“I’ve got it!” he announced. “It’s dead easy. Suppose one of us grabs the keeper while the other helps himself to the till? We could easily knock out the keeper between us and get off all right without an alarm being raised.”

Cecil shook his head.

“No, I draw the line at using a sand-bag or a knuckle-duster on our own keeper. That’s barred, Foxy. Think again.”

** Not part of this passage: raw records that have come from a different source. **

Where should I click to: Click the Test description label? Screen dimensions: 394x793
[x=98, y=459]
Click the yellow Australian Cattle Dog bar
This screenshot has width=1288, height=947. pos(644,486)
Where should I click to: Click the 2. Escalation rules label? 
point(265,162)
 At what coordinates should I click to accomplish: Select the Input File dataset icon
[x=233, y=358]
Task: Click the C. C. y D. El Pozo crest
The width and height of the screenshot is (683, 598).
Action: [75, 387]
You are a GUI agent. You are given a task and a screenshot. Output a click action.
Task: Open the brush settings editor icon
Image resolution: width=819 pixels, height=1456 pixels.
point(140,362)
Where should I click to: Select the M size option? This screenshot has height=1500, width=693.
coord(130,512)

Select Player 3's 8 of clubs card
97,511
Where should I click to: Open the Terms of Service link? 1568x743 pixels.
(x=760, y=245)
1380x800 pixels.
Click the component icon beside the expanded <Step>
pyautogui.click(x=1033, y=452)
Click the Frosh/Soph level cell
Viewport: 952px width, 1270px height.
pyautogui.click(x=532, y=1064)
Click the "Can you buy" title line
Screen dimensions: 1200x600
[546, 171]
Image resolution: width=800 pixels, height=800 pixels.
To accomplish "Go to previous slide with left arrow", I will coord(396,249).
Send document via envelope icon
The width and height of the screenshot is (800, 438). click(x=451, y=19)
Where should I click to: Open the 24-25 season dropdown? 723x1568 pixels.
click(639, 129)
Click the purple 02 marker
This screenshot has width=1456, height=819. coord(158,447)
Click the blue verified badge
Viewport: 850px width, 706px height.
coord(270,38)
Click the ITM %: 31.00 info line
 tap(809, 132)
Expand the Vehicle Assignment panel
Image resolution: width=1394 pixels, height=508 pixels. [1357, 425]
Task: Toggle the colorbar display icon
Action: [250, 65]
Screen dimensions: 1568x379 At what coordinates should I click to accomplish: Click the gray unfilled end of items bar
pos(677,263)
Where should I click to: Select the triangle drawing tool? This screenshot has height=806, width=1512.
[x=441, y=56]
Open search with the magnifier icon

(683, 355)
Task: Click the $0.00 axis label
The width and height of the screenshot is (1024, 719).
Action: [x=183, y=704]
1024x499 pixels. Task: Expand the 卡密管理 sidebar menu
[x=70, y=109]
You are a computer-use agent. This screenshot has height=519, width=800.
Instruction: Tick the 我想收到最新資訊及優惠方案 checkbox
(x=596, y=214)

“There’s aye a way,” Foxy assured him sententiously. “Give me another jiffy or two. This is how it goes. We mustn’t knock out the keeper. We mustn’t be recognized. We’ve got to get away scot-free, or the joke would be on us. These the conditions?”

Cecil nodded.

“This is where pure genius comes in,” Foxy announced with pride. “How does one recognize any one? By looking at ’em. So if the keeper can’t look at us, he won’t recognize us. That’s as sound as Euclid, if not sounder.”

“Well?” asked Una, joining in the conversation.

“Well, he won’t recognize us if the place is dark, then,” explained Foxy, triumphantly. “All we have to do is to get the light in the room switched off, and the thing’s as good as done.”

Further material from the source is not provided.